Sarasehan turut menghadirkan Mahfud, mantan Rektor Universitas Islam Negeri Sunan Ampel Prof KH Abd A’la, mantan Khatib Aam Syuriah PBNU Prof KH Abdul Malik Madani, dan Rektor Instika Abbadi Ishomuddin.
Zawawi mengatakan, jika Aceh disebut Serambi Mekkah, Madura ialah halamannya. Masyarakat Madura amat setia terhadap ajaran agama. Mayoritas warga memang memeluk Islam. Di Madura, kepatuhan terhadap pemuka agama masih tinggi. ”Ada pepatah, maaf, sebajingan apa pun orang Madura masih hormat dengan kiai,” katanya.
Mahfud yang juga putra Madura mengatakan, dalam kehidupan beragama, setiap pemeluk harus teguh pada keyakinannya. Di Madura, umat Islam teguh dengan ajaran dan keyakinan, tetapi menerima komunitas beragama lain untuk hidup bersama. Di Wihara Avalokitesvara, Pamekasan, dalam kompleksnya juga terdapat pura, mushala, kelenteng, dan tempat ibadah bagi umat Tao. ”Ini bukti bahwa toleransi masih lestari dalam kehidupan orang Madura,” katanya.
Mahfud meyakini, toleransi atau kemauan bersama, meski berlatar belakang berbeda, merupakan modal dan karakter bangsa Indonesia. Sikap itu ditunjukkan lebih konkret dalam perilaku patriotik atau bela negara dengan berperang merebut kemerdekaan yang akhirnya diproklamasikan pada 17 Agustus 1945. Toleransi juga menyemangati kelahiran dasar negara Pancasila dan konstitusi UUD 1945.
”Madura memahami merupakan bagian penting dalam Indonesia sehingga seingat saya tidak ingin melepaskan diri. Merawat toleransi Madura juga merupakan upaya merawat keberagaman Indonesia,” kata Mahfud.
Abd A’la menambahkan, akhir-akhir ini bangsa diganggu dengan sejumlah upaya memecah belah. Antarumat beragama diadu domba dengan doktrin-doktrin keagamaan yang keras. Antarkelompok juga diadu domba dengan mengedepankan perbedaan. Padahal, di Indonesia, perbedaan merupakan keniscayaan, tetapi dapat hidup secara bersama dalam rumah kebangsaan.

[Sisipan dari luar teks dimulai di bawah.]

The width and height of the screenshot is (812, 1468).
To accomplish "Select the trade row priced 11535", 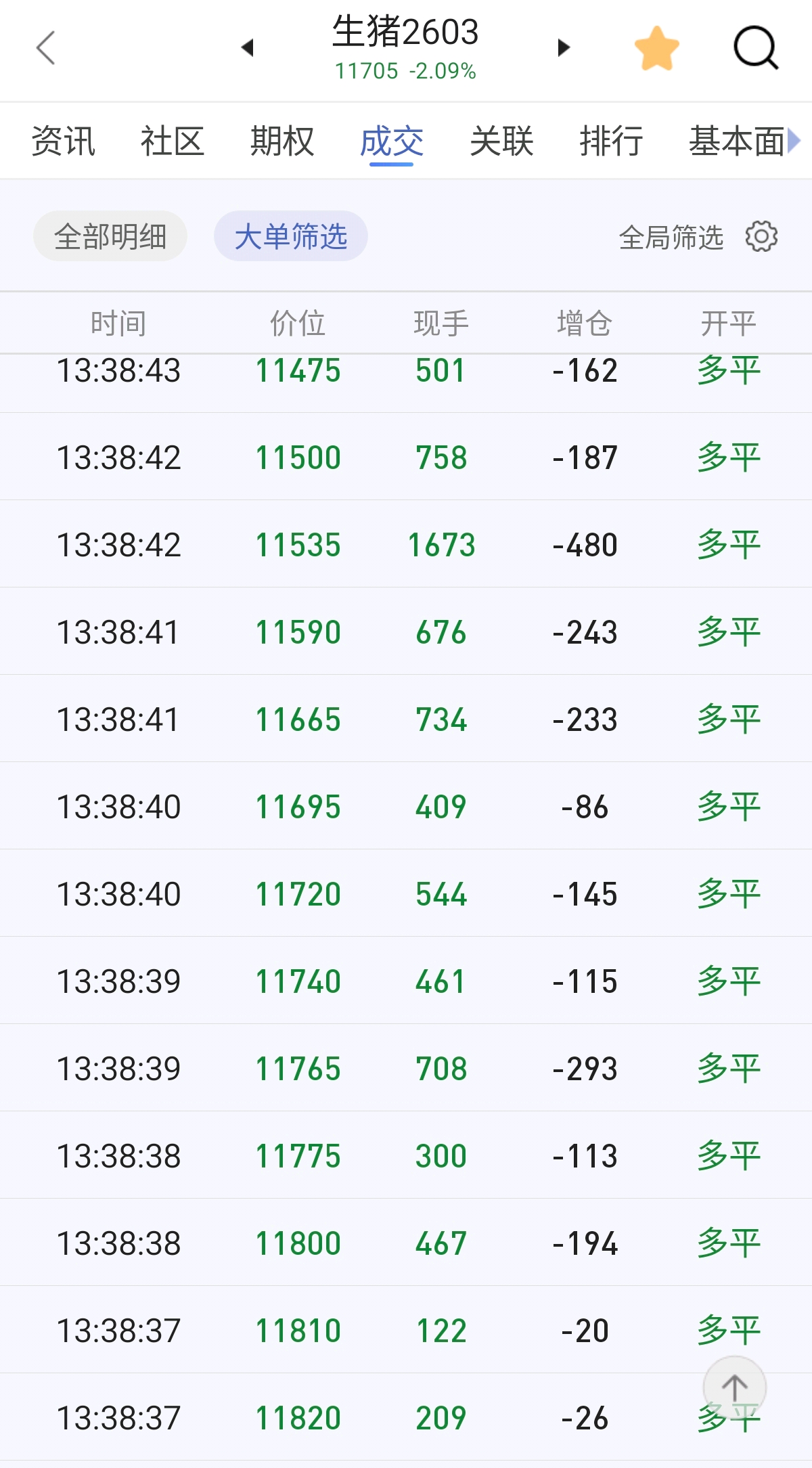I will click(406, 544).
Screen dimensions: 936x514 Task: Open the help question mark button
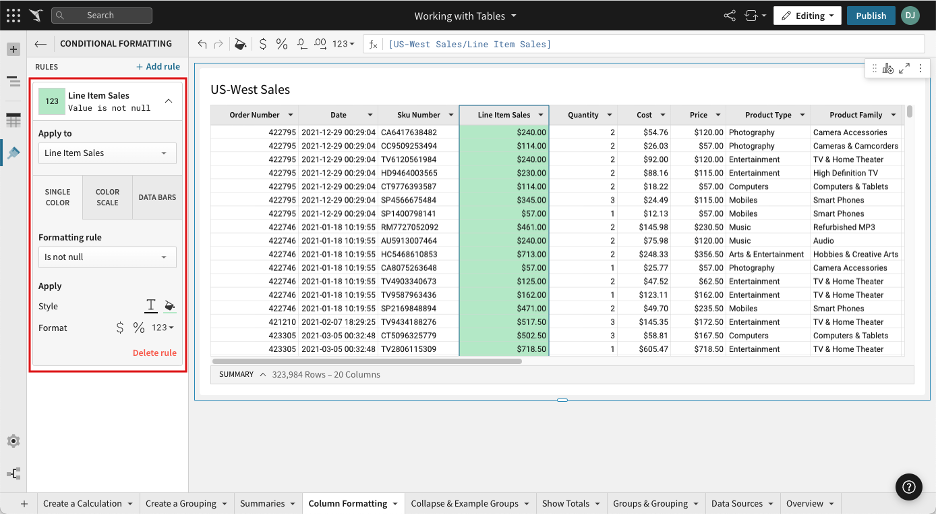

”Selain itu, patut diwaspadai dan diperangi ialah serangan informasi bohong atau hoaks,” kata Abd A’la. Hoaks bukan berarti produk saat ini, melainkan sudah ada sejak lama. Sejumlah pejuang dari Madura, misalnya KH Abdullah Sajjad, pendiri Annuqayah, tewas ditembak Belanda pada Desember 1947. Sajjad ditembak saat kembali ke Madura setelah turut terlibat dalam Pertempuran Surabaya bersama Laskar Sabilillah melawan sekutu.
Sajjad kembali karena diceritakan bahwa kondisi di Madura sudah aman. ”Dia kembali karena merasa Madura aman, tetapi ternyata diketahui dan ditembak oleh Belanda,” kata Abd A’la. Dalam konteks saat ini, hoaks amat mengganggu kehidupan berbangsa dan bernegara. Masyarakat agar lebih kritis dalam menyikapi informasi yang ditengarai bohong atau tidak akurat.
Malik Madani mendorong masyarakat terlibat dalam Pemilihan Umum 2019 dengan memilih calon anggota DPD, DPR, DPRD provinsi, dan DPRD kabupaten/kota. Selain itu, memilih presiden dan wakil presiden periode 2019-2024. Perbanyak diskusi untuk mencari tahu latar belakang para kandidat. Jika kurang sreg, tetaplah memilih yang paling mendekati kebaikan. ”Memilihlah untuk mencegah yang buruk berkuasa,” katanya.
Pendeta Feri Joesoef dari Forum Kerukunan Umat Beragama Sampang mencontohkan, di antara empat kabupaten di Madura, sampai saat ini Sampang yang terbelakang. Bahkan, dianggap juga terbelakang dalam toleransi kehidupan. ”Padahal, sejak TK saya hidup di Sampang dan belum pernah menghadapi kendala dalam kehidupan beragama,” katanya.
Menurut Feri, kunci kehidupan yang toleran dan patut diperjuangkan semua pemuka ialah kesejahteraan, keadilan, dan supremasi hukum.